It started with bombings followed by the simultaneous booby-trapped “red button” explosion of thousands of pagers and two-way radios inside Lebanon on September 17, 2024, and September 18, 2024, held by or near Lebanese militants, and civilian men, women, children, health workers, storekeepers, etc. Thirty-seven people were killed and 3,700 others were injured—losing hands, eyes, and fingers. Many also suffered internal organ damage.
Such an attack at this scale is unprecedented in human history. While the ambulances and overwhelmed hospitals were taking in the casualties, Israeli F-16s (provided by the U.S.) struck throughout Lebanon, killing over 700 people and injuring thousands, many of them women and children—a staggering total of 1,600 targets in two days.
Computers, motor vehicles, smartphones, and many other electronic products could become weapons of war.
International law experts condemned the mega-raid. They pointed to the war crime of booby-trapping a product, and the vast disproportionate harm to innocent civilians compared to Israel’s military objective to destroy Hezbollah’s militia that has been exchanging unequal missiles with Israel since October 8, 2023.
As has been the case for decades, Lebanese casualties were vastly greater than Israeli casualties. Israel has a modern air defense system that shuts down most of the incoming missiles. Hezbollah’s military might has been long exaggerated by its Israeli adversary to justify regularly bombing Syria, attacking Iran, and getting more weapons from the U.S.
In reality, Hezbollah—a political party and social service organization—has a militia greatly outnumbered and overpowered by the Israeli military in soldiers, destructive weaponry, and money from the U.S.
Furtively booby-trapping a consumer product like a pager or two-way radio opens a new phase of warfare. This savagery prompted Leon Panetta, former director of the CIA and former secretary of defense, in an interview on the CBS “Sunday Morning” news show to charge Israel with “terrorism.” No prominent national security figure has ever assailed Israel this way. Herewith his words:
“The ability to be able to place an explosive in technology that is very prevalent these days. And turn it into a war of terror. Really, a war of terror. This is something new,” said Panetta.

## INFORMATION SHOWN:
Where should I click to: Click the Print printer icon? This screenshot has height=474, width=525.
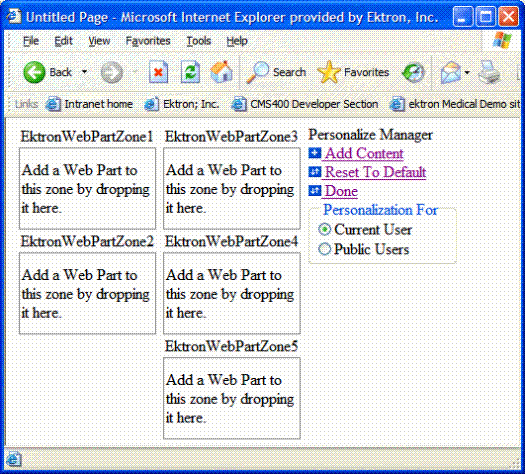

## EXERCISE REQUIREMENTS:
Set down, word for word, the part of the text on the pager explosions in Lebanon that begins at the words "It started with" and stops after "internal organ damage.". The data comes from a separate source and is unrelated to the text.

## OUTPUT:
It started with bombings followed by the simultaneous booby-trapped “red button” explosion of thousands of pagers and two-way radios inside Lebanon on September 17, 2024, and September 18, 2024, held by or near Lebanese militants, and civilian men, women, children, health workers, storekeepers, etc. Thirty-seven people were killed and 3,700 others were injured—losing hands, eyes, and fingers. Many also suffered internal organ damage.